"Must-hear audio of press call with Dr. Jeff Masters and me on record snowstorms, extreme weather, and climate change science"
NOTE: I am keenly interested in your thoughts on my answers (and Dr. Masters’).
Regular readers know what uber-meteorologist Dr. Jeff Masters and I think about extreme weather and climate science [see "Massive moisture-driven extreme precipitation during warmest winter in the satellite record "” and the deniers say it disproves (!) climate science"].
But what makes the call a must-hear is the window into the media’s thinking from the collective set of questions posed by the many journalists on this call:
We had incredible press interest — in part because of the pure coincidence that the press call came on the same day that Dr. Masters and I were featured in that front-page NY Times story with the bad headline
One answer in particular a couple of people mentioned they liked, so we transcribed it:
First, Blake Snow of FoxNews.com asked me “In light of recent errors in [the] 2007 UN climate report, are public concerns about the validity or cause of climate change justified?” I gave a way-too-long answer, and Snow followed up, “So in this case would you ask the public to overlook these errors given that they are minor?”
Well yeah. Look, each of you works for media outlets that publish corrections. Yet you expect day by day the public should come back and not think because you made a mistake and admitted 2 or 3 or 4 mistakes every single day that somehow your reporting is not trustworthy. Now, in the case of the scientific body, these are reports every 5 or 6 years. And they publish like three 1,000-page reports. It’s going to be very difficult for errors not to creep into it. But again I encourage you to draw distinctions between the wealth of observations in this scientific liteature and these reports, which are an effort to collect everything and digest it. It would be very difficult for it to be error free.
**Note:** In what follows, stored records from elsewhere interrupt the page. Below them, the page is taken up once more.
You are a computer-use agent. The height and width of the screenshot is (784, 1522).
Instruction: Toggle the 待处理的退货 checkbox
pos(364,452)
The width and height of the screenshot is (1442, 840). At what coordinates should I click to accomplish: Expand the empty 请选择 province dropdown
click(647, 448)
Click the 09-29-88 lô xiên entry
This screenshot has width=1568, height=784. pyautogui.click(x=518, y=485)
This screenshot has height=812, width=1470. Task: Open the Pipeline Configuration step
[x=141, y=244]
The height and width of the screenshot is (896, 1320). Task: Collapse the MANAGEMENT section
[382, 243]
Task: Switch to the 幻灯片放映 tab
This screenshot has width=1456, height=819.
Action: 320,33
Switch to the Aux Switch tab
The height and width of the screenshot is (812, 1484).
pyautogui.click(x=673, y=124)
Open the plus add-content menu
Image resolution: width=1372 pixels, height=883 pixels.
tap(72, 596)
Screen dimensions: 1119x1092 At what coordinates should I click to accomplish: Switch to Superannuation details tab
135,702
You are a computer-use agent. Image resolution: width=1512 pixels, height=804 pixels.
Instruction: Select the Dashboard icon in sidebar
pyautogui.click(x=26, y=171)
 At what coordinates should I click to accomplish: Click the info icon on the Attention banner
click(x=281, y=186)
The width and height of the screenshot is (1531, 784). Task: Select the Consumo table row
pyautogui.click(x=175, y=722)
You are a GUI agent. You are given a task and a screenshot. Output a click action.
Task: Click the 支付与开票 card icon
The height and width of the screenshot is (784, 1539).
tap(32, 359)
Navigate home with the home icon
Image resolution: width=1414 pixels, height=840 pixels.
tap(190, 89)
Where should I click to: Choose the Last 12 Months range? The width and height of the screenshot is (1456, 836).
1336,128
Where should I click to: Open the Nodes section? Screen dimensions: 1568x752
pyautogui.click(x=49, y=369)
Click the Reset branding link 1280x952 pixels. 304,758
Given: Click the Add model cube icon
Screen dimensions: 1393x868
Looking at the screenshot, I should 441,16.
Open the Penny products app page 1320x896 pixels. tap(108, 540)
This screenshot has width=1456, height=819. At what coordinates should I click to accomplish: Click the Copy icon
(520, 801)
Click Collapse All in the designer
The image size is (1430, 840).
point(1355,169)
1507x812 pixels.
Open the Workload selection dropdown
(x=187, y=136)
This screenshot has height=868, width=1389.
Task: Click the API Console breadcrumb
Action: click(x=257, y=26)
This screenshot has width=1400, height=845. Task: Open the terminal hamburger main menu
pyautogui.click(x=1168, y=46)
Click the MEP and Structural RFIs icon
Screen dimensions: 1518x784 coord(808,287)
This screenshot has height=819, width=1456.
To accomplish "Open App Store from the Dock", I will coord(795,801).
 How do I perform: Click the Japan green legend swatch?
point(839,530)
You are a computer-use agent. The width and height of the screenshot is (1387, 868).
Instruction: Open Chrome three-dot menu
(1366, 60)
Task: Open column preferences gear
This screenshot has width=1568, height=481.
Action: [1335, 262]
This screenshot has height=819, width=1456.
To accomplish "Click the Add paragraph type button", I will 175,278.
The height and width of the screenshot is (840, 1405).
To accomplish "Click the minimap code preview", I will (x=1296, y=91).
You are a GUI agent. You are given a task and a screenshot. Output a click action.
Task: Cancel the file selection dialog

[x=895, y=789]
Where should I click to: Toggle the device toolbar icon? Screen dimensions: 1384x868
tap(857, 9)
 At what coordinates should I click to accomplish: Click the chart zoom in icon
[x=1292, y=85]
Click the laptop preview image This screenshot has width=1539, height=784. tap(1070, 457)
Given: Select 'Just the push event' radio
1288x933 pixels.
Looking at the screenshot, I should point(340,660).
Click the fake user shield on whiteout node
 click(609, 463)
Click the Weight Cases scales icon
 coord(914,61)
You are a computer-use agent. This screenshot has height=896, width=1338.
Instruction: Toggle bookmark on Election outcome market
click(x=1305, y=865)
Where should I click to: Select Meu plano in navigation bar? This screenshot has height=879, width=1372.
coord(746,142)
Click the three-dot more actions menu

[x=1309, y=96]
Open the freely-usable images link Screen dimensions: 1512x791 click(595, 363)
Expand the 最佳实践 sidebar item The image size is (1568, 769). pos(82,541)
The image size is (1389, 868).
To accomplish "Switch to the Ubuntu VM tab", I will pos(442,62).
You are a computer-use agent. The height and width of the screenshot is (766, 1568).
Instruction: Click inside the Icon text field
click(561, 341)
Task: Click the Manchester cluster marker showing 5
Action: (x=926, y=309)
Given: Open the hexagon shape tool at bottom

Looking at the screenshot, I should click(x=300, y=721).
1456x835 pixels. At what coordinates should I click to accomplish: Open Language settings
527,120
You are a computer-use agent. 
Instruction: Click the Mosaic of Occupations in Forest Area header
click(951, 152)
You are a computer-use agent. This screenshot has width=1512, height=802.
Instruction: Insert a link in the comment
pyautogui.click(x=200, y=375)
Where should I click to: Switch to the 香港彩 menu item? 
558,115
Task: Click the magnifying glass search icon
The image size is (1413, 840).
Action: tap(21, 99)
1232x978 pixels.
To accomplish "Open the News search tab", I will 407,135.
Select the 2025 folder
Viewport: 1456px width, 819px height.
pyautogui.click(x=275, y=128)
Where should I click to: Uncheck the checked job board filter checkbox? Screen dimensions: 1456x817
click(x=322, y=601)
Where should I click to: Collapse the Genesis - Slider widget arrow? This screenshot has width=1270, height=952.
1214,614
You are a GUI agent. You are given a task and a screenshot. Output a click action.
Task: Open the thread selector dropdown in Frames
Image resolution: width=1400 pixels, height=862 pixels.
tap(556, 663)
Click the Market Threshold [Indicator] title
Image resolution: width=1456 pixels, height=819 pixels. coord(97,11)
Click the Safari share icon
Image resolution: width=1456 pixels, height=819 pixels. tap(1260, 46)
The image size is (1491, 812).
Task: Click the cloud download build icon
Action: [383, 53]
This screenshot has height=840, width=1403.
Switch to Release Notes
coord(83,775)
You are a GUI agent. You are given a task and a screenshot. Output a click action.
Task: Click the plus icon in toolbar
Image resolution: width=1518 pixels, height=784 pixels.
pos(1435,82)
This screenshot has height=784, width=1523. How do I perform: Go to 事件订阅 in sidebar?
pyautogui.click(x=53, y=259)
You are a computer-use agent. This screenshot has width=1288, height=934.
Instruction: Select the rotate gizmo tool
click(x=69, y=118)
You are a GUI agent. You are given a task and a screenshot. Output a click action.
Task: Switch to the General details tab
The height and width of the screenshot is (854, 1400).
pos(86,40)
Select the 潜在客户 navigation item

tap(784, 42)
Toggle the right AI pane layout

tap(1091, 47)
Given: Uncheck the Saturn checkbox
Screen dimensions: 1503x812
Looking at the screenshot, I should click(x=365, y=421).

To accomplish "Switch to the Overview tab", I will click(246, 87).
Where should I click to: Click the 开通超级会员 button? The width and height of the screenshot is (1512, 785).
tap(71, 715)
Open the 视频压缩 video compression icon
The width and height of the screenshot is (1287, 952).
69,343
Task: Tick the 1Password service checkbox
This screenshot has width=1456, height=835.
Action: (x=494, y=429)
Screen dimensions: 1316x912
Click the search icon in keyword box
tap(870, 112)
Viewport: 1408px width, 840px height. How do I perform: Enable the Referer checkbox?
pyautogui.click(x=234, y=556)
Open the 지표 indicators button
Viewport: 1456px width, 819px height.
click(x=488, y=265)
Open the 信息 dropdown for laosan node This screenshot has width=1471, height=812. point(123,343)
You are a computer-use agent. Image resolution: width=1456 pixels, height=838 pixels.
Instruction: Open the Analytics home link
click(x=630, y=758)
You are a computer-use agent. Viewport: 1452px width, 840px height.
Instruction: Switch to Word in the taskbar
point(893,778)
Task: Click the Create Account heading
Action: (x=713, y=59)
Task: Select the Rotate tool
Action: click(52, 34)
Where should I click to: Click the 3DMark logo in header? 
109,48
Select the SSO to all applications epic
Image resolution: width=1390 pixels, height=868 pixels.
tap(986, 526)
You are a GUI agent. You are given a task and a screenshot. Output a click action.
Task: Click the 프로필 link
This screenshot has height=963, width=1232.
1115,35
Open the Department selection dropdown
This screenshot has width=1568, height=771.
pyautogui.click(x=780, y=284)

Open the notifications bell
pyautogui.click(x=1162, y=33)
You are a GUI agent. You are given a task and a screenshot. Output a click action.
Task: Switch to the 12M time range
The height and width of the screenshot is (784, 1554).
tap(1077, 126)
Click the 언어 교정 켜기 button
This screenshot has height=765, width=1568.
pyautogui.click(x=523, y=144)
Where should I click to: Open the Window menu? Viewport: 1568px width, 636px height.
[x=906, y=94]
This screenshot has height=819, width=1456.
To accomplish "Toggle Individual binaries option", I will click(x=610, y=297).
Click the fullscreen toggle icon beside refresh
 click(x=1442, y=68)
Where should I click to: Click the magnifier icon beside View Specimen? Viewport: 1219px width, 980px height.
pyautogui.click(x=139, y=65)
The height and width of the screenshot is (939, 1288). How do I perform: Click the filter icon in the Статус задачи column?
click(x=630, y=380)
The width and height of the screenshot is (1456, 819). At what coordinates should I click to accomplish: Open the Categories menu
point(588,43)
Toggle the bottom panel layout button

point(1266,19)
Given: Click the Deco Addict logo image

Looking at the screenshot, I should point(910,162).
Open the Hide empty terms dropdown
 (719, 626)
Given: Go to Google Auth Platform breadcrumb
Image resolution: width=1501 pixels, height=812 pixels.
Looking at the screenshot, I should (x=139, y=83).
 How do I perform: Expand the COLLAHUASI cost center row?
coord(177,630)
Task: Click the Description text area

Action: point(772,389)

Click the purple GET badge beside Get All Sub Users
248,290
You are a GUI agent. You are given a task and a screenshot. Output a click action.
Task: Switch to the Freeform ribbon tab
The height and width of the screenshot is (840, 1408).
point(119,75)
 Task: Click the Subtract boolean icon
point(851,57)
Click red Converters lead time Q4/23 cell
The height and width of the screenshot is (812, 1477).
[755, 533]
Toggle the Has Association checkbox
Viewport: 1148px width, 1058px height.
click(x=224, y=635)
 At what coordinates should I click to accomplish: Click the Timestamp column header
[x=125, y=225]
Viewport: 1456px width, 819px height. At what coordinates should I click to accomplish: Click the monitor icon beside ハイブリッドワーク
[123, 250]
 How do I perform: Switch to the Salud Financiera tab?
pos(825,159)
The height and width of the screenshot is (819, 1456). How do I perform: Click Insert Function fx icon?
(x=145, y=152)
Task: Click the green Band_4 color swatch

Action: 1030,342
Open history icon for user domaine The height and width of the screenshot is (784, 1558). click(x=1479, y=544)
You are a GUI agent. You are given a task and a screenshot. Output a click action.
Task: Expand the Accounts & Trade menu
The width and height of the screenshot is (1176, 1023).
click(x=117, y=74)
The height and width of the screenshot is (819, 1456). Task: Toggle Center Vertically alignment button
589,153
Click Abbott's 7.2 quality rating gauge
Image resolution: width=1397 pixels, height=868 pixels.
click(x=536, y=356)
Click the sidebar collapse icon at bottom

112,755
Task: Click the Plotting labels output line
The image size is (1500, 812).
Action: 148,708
Yes, I know the irony of saying that to FoxNews.com. And yes, in general I think the media are infinitely less reliable than the IPCC or scientific literature. But the point is framing.
Every reporter knows he or she has made mistakes and yet they generally view those mistakes as inconsequential, while expecting people to trust their body of work and their next story.
As I said, comments are desired. For me, many of these are questions I haven’t heard before, and I am just working out the best answers, and I’ll be doing many more interviews in the coming days and weeks, especially with my book coming out.
In a larger sense, though, these are the questions that the media will be asking over and over again — and by extension these are the questions that opinion-makers and the public will be asking — so everyone who communicates on this issue needs good answers.